Grève générale illimitée décidée chez Samsung Electronics à Séoul. [Keystone - Hong Ki-won]
Les employés de Samsung entament une grève d’envergure / Le 12h30 / 1 min. / mercredi à 12:36
Un syndicat représentant des dizaines de milliers de salariés de Samsung Electronics a annoncé mercredi qu'il prolongerait de manière "illimitée" une grève de trois jours afin de contraindre la direction à négocier. Le groupe sud-coréen est l'un des plus grands fabricants mondiaux de smartphones.

Il est également l'un des rares producteurs de cartes mémoire à forte valeur ajoutée utilisées pour l'intelligence artificielle (IA).

"Nous déclarons une deuxième grève générale illimitée à partir du 10 juillet, après avoir appris que la direction n'était pas disposée à discuter à la suite de la première grève générale", a indiqué le syndicat national de Samsung Electronics dans un communiqué.

Plus de 5000 employés ont cessé le travail lundi pour ce qui devait être une grève de trois jours, après l'échec de longues négociations sur les salaires et les avantages sociaux.
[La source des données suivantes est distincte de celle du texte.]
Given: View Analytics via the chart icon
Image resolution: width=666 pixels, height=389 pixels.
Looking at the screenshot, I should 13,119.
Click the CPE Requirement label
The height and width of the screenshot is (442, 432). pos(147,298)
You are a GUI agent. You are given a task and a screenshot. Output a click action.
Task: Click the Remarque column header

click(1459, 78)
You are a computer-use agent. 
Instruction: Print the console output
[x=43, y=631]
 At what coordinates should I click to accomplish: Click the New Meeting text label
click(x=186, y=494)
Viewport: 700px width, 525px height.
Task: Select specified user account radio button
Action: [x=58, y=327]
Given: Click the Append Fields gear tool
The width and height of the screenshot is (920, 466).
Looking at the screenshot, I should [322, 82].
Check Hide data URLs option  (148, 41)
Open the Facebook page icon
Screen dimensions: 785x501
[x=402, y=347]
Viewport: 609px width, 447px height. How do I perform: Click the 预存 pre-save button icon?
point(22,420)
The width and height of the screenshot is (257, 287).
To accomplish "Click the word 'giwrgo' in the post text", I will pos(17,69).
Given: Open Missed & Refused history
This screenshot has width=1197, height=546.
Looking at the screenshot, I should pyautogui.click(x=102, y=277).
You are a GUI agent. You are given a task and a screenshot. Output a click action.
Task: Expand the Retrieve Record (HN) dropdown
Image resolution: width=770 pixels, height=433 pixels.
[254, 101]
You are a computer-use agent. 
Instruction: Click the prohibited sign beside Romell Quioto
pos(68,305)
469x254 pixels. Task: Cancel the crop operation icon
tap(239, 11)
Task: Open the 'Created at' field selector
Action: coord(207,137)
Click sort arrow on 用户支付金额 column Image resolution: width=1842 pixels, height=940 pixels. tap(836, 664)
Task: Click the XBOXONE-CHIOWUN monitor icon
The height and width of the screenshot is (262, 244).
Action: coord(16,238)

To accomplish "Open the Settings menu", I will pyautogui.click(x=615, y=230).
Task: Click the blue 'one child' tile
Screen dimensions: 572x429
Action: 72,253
Ce mouvement faisait suite à un débrayage d'une journée en juin, le premier mouvement social de ce type au sein de l'entreprise qui n'a pas connu de syndicalisation pendant des décennies.

Hausse des salaires réclamée

Le syndicat national de Samsung Electronics compte plus de 30'000 membres, soit plus d'un cinquième de l'effectif total de l'entreprise.

Samsung avait affirmé mardi que la production n'avait pas été perturbée, a rapporté l'agence de presse sud-coréenne Yonhap, bien que le syndicat ait affirmé que la grève avait eu un impact considérable.

Le syndicat négocie avec la direction depuis janvier, mais les deux parties n'ont pas réussi à trouver un accord. Les salariés ont rejeté une offre d'augmentation de salaire de 5,1%, alors que le syndicat réclame aussi une amélioration des congés annuels et une transparence des primes basées sur les performances.

Pendant près de 50 ans, la société a empêché la syndicalisation de ses employés avec parfois des méthodes violentes, selon ses détracteurs.